I used the following test program (`pk' just prints its arguments):

    (let ((r (test-runner-null)))
      (test-runner-on-test-begin! r (λ (r)
                                      (pk 'on-test-begin
                                          'name (test-runner-test-name r)
                                          'kind (test-result-kind r))))
      (test-runner-on-test-end!   r (λ (r)
                                      (pk 'on-test-begin
                                          'name (test-runner-test-name r)
                                          'kind (test-result-kind r))))
      (test-apply r (test-match-name "test-a") (λ ()
                                                 (test-begin "xx")
                                                 (test-assert "test-a" #t)
                                                 (pk (test-result-kind))
                                                 (test-assert "test-b" #t)
                                                 (pk (test-result-kind))
                                                 (test-end))))

I got this output:

    ;;; WARNING: compilation of /home/wolf/Downloads/testing.scm failed:
    ;;; Unbound variable: %test-source-line2

    ;;; (on-test-begin name "test-a" kind #f)

    ;;; (on-test-begin name "test-a" kind pass)

    ;;; (pass)

    ;;; (on-test-begin name "test-b" kind skip)

    ;;; (on-test-begin name "test-b" kind skip)

    ;;; (skip)

Ignoring the failed compilation (as I said, I do not want to dig into the
sources too much), we can see that run list behaves just as a negated skip list.
So for any test *not* matching the run list, it sets both preliminary and final
result-kind to 'skip.

I am not sure that complies with the specification.  I see few relevant parts.
For the preliminary result we have:

> If we've started on a new test, but don't have a result yet, then the result
> kind is 'xfail if the test is expected to fail, 'skip if the test is supposed
> to be skipped, or #f otherwise.

Skipping is defined in description of `test-skip':

> Before each test (or test-group) the set of active skip-specifiers are applied
> to the active test-runner. If any specifier matches, then the test is skipped.

And for the test-apply:

> A test is executed if it matches any of the specifiers in the test-apply and
> does not match any active test-skip specifiers.

Since test-apply explicitly treats run list and skip list as two separate
concepts (instead of saying something like for example "If one or more
specifiers are listed, they are (in negated form) treated as part of currently
active skip specifiers."), I think the preliminary result is mandated to be #f.

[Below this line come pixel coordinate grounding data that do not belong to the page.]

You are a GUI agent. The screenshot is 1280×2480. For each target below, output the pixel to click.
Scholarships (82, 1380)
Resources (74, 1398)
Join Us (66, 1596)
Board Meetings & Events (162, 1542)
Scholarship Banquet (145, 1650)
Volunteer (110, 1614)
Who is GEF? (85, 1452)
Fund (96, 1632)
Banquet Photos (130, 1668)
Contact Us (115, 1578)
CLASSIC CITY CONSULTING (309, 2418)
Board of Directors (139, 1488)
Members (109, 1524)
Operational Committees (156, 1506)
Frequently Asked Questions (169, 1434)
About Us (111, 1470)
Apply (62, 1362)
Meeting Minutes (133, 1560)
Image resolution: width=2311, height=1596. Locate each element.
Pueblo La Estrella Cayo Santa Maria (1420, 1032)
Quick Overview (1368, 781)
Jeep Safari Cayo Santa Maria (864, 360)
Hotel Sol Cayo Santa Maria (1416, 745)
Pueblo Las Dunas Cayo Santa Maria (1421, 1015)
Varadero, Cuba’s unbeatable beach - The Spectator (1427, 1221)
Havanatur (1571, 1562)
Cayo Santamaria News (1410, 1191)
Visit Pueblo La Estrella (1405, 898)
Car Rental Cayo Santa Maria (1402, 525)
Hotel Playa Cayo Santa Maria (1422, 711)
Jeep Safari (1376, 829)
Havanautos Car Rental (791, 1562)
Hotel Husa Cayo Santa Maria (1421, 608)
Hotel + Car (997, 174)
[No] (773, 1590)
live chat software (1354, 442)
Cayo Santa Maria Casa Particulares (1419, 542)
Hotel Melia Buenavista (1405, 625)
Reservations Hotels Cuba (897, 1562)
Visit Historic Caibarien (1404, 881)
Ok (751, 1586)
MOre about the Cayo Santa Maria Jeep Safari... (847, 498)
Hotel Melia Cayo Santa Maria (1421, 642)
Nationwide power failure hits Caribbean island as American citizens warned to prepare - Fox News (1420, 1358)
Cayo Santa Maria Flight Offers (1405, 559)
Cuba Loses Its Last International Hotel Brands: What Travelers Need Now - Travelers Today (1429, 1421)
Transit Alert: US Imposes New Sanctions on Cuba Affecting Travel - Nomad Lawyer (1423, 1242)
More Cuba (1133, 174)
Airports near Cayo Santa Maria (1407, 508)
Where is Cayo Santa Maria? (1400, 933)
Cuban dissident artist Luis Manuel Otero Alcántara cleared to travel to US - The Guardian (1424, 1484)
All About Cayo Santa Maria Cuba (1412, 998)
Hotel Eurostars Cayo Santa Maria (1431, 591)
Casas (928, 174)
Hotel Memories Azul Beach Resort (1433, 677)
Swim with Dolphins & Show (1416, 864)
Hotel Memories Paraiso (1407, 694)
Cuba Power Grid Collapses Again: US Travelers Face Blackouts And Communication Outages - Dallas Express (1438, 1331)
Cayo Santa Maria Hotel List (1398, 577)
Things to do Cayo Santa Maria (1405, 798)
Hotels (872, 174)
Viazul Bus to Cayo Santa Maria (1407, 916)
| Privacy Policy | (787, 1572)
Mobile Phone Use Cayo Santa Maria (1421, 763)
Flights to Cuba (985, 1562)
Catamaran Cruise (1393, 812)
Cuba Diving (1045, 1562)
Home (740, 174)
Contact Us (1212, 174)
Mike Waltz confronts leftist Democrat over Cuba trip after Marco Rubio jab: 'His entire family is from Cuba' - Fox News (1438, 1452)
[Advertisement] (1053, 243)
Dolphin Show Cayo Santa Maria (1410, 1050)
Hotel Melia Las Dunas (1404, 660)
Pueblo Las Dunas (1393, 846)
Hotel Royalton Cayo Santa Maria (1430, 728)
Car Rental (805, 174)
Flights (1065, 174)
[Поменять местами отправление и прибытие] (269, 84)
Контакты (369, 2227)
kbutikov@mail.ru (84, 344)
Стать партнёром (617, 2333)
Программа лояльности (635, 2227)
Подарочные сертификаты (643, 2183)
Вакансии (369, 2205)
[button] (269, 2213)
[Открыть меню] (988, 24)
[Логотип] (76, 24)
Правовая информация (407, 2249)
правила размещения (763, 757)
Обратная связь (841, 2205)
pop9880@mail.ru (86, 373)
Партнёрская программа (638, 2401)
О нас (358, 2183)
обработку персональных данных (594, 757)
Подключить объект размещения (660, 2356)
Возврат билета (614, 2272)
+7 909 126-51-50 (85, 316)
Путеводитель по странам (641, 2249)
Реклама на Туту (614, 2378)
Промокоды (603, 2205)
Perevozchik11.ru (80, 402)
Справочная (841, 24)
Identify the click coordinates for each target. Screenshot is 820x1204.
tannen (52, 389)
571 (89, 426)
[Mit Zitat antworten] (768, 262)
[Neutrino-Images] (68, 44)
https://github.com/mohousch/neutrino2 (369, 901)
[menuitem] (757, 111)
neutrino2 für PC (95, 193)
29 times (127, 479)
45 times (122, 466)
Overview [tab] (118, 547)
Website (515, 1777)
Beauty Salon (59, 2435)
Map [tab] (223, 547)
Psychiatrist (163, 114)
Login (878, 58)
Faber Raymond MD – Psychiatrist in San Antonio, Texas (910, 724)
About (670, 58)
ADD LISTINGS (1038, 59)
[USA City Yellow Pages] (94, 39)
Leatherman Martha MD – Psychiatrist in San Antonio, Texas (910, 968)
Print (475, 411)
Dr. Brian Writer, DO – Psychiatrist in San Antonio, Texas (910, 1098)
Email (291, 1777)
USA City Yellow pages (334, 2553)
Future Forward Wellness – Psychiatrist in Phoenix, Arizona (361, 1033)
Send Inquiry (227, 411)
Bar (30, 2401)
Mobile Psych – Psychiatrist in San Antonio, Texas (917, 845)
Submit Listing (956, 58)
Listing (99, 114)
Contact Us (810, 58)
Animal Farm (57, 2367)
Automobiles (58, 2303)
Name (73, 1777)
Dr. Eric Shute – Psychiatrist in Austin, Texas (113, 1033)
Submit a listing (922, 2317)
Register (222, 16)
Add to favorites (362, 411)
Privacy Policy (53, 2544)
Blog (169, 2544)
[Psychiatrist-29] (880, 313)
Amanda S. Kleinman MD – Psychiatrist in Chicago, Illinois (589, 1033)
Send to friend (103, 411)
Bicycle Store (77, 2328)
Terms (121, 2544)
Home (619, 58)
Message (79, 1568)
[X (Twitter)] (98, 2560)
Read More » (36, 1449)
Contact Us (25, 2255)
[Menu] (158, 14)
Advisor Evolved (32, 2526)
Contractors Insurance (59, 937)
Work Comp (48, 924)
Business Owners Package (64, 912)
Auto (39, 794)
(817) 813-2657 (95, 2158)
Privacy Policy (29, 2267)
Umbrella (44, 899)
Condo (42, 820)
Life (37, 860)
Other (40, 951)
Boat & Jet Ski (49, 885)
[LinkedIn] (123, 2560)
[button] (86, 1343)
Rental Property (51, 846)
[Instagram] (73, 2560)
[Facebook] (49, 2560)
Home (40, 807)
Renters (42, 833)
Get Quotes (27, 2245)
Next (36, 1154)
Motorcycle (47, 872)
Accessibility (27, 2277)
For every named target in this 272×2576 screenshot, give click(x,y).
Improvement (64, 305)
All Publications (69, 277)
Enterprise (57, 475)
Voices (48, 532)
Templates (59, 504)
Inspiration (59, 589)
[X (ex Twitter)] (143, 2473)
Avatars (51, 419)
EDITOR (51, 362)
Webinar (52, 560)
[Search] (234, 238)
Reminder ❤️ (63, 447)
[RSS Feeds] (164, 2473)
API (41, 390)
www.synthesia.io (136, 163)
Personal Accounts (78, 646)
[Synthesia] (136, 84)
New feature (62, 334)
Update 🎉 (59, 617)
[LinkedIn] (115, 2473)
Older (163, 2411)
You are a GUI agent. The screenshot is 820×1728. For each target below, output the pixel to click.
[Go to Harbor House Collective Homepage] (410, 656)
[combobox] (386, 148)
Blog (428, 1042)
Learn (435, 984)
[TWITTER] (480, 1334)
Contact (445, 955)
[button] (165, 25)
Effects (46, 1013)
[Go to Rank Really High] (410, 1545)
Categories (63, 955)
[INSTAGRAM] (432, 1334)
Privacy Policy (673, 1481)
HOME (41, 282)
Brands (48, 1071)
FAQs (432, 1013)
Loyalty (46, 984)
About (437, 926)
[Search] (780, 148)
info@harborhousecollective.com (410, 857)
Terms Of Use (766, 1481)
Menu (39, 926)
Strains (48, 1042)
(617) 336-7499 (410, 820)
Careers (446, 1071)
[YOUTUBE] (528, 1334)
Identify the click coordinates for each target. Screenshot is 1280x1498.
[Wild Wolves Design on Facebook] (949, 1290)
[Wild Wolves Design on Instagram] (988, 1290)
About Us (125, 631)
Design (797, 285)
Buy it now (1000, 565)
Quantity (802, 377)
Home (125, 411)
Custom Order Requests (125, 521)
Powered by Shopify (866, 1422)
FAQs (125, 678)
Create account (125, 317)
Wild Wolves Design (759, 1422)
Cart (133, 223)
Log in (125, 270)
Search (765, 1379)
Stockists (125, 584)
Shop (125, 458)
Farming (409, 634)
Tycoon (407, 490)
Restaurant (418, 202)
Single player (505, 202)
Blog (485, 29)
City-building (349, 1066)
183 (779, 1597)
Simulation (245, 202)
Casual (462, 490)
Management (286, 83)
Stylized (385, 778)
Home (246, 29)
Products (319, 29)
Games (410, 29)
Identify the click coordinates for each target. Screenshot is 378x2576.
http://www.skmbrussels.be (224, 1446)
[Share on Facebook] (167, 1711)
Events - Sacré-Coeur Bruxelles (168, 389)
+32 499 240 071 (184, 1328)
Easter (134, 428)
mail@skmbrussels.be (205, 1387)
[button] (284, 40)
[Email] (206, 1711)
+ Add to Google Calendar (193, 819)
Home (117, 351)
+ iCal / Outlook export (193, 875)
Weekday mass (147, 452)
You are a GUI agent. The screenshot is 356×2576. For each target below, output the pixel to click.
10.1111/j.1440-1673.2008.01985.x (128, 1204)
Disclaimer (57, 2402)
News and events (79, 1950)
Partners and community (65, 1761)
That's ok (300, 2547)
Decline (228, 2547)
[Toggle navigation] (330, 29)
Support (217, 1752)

It also says "test is executed", not "test is not skipped".  So it could be
argued that even the final result of 'skip is wrong (and should stay #f).  Now
that I think about it, that is probably the most reasonable reading of the
standard.  The test was not even considered for execution, so the result is not
available, hence #f.

What is your opinion here?

>
> On the other hand, if you think some other semantics would be
> more useful or clear, that would probably be OK too.

I think the semantics as I understand the standard are fine.  It still is bit
unclear how/if the run lists compose in case of nested test-apply calls (I
*think* per the specification they do not compose, but replace each other, so
only the inner-most run list is taken into account.  Is that correct reading?)

As far as the current reference implementation goes, I think it is bit
sub-optimal that there is no way to tell whether test was skipped due to run
list or skip list.  I can imagine test runner to prefer not to report test not
on run list at all.  If I, for example, have a test file with 100s of tests, and
I run (test-apply (test-match-name "t-foo" ...), I would expect only t-foo in
the output, not the 100s of other tests with 'skip result.  Or rather, I would
expect to at last be able to write such test runner, but in reference
implementation that is not possible as far as I can tell.  But in the end I can
just do by with `grep' I guess?

Thank you and have a nice day,
Tomas Volf

--
There are only two hard things in Computer Science:
cache invalidation, naming things and off-by-one errors.